TODAY’S PAPER | December 14, 2025 | EPAPER

Teaching minds, not just machines

Letter December 14, 2025
Teaching minds, not just machines

In an age ruled by algorithms and dopamine-driven digital gratification, education is facing a quiet crisis of purpose. Our children sit in classrooms where attention is constantly fractured by screens, and success is too often reduced to grades, test scores and CV lines. We are producing a generation adept at swiping, scrolling and searching, yet frequently ill-equipped to regulate emotions, cope with frustration or experience genuine gratitude.

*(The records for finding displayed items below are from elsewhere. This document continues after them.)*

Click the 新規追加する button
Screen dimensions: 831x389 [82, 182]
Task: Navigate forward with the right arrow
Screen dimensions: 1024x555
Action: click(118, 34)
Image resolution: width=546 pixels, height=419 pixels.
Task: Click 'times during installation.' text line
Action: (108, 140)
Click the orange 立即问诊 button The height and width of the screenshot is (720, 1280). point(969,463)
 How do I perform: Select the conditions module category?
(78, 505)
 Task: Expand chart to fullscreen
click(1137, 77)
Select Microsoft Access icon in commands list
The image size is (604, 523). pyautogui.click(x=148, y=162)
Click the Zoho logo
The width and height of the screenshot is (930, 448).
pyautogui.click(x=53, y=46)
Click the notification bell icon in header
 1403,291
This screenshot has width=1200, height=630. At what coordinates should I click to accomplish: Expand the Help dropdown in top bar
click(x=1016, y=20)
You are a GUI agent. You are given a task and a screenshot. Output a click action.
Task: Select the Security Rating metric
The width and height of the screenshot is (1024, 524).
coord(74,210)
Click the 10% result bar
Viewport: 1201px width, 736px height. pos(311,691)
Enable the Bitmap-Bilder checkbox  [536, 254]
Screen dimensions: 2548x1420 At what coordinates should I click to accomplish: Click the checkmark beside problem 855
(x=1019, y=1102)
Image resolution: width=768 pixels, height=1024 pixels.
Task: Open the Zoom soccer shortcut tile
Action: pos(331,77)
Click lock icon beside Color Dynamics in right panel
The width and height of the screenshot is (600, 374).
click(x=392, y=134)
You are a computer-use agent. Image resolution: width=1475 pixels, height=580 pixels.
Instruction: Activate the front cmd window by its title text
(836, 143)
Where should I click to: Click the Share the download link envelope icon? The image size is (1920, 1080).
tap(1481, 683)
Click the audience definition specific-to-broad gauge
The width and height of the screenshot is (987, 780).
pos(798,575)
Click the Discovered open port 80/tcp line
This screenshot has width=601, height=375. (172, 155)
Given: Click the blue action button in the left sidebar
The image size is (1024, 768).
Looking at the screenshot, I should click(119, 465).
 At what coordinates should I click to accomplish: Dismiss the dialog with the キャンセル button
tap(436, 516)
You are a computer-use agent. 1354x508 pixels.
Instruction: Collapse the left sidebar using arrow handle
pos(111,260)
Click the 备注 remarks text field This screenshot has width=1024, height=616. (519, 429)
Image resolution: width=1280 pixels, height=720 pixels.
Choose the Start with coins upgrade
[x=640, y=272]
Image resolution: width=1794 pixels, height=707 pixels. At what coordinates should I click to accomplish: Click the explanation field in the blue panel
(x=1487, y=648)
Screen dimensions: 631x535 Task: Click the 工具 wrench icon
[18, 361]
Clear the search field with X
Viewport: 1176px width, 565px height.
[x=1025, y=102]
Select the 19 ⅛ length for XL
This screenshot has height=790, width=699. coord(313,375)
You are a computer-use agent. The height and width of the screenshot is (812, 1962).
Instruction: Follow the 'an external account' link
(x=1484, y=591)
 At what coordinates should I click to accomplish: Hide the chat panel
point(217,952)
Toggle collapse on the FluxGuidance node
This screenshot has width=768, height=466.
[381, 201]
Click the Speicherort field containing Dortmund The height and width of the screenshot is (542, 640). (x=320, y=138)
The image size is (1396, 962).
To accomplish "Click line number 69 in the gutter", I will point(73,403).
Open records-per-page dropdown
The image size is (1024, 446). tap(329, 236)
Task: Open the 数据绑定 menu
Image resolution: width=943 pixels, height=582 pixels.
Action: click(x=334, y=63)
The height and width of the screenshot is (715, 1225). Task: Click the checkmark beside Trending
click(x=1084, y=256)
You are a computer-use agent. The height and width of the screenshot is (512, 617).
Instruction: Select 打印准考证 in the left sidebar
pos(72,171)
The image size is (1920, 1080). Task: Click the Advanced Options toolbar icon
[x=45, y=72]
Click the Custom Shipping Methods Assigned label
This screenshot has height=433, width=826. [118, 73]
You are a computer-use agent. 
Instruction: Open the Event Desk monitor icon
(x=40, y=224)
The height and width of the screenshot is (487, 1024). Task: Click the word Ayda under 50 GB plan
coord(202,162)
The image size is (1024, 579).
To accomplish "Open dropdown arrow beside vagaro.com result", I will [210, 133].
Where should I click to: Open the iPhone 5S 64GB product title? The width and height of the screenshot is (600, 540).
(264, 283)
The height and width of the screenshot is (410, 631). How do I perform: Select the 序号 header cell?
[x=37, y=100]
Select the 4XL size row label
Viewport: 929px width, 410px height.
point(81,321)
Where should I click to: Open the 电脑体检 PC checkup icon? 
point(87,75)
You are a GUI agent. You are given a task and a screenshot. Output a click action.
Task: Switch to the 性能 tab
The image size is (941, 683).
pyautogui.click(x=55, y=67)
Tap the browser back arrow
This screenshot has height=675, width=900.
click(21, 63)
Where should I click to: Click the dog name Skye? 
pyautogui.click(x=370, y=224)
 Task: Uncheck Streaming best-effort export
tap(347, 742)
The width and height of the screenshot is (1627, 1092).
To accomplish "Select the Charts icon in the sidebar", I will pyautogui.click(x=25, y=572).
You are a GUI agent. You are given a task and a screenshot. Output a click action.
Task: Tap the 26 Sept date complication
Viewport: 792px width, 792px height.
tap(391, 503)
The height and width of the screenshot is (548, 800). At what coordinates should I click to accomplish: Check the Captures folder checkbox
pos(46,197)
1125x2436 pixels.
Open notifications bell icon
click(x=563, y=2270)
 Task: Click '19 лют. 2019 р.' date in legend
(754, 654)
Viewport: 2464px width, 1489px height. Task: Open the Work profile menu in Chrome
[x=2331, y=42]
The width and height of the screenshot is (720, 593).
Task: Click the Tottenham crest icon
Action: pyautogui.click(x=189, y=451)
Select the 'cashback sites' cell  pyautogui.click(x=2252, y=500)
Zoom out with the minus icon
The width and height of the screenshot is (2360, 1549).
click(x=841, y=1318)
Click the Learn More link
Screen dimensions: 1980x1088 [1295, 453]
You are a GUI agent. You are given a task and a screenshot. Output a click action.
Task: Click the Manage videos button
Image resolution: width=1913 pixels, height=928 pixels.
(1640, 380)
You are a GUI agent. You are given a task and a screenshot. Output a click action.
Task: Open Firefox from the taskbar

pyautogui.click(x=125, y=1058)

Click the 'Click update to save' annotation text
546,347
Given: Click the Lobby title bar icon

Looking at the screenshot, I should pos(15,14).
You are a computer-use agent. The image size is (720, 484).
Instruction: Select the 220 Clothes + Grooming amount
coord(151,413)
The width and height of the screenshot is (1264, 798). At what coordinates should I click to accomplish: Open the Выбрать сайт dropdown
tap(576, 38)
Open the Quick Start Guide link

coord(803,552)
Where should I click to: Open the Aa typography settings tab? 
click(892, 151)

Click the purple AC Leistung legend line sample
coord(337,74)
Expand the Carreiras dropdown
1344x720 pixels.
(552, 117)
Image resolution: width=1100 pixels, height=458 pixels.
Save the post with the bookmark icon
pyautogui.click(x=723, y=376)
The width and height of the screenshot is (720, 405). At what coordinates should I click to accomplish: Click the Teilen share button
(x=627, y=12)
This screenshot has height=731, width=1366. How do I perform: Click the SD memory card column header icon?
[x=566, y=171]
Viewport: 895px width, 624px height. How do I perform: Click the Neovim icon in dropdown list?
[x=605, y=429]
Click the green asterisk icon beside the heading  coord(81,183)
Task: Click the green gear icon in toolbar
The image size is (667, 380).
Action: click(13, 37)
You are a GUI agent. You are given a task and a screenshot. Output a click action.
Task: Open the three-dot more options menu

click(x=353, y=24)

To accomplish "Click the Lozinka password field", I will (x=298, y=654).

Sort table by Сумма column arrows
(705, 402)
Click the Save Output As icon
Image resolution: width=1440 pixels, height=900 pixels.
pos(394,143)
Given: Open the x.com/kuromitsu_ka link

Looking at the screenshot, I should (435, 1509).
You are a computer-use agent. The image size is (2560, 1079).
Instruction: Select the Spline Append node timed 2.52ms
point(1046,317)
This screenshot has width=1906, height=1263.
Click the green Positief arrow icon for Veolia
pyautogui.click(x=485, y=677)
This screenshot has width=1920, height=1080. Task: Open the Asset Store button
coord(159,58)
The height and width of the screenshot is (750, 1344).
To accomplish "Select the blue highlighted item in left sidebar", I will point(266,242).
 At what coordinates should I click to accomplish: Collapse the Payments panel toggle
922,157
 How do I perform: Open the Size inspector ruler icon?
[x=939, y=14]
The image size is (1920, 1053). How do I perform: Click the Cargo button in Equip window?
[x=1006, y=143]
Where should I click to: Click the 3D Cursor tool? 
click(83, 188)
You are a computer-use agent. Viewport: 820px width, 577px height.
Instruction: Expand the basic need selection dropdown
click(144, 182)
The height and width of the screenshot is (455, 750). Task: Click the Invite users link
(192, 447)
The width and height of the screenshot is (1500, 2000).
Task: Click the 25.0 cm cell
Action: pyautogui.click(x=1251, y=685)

Neuroscience is unambiguous: relentless stimulation from video games, social media notifications and endless feeds over-activates the brain’s dopamine pathways. Young minds become wired for instant reward, making it harder to focus, wait or persist through difficulty. By contrast, practices that cultivate reflection and emotional regulation strengthen the prefrontal cortex — the seat of focus, empathy, self-control and wise decision-making.

The good news is that the remedies are neither exotic nor expensive. “Gratitude circles”, where students spend a few minutes each morning acknowledging people and experiences they appreciate, have been linked to calmer classrooms and stronger peer relationships. Emotion diaries and nature journals, woven into language or science lessons, have been shown to enhance mood, deepen observation and improve academic engagement. These are not soft add-ons; they are evidence-based tools for building emotional resilience and cognitive strength.

In Pakistan, where mental health challenges among youth are rising and social pressures are intensifying, such practices are not optional — they are urgent. A truly 21st-century education must teach students not only how to think, code and compute, but also how to feel, pause, reflect and live with balance. If we are serious about preparing minds for the future, we must begin by healing hearts in the present. Only then can we claim that we are teaching minds — not just machines.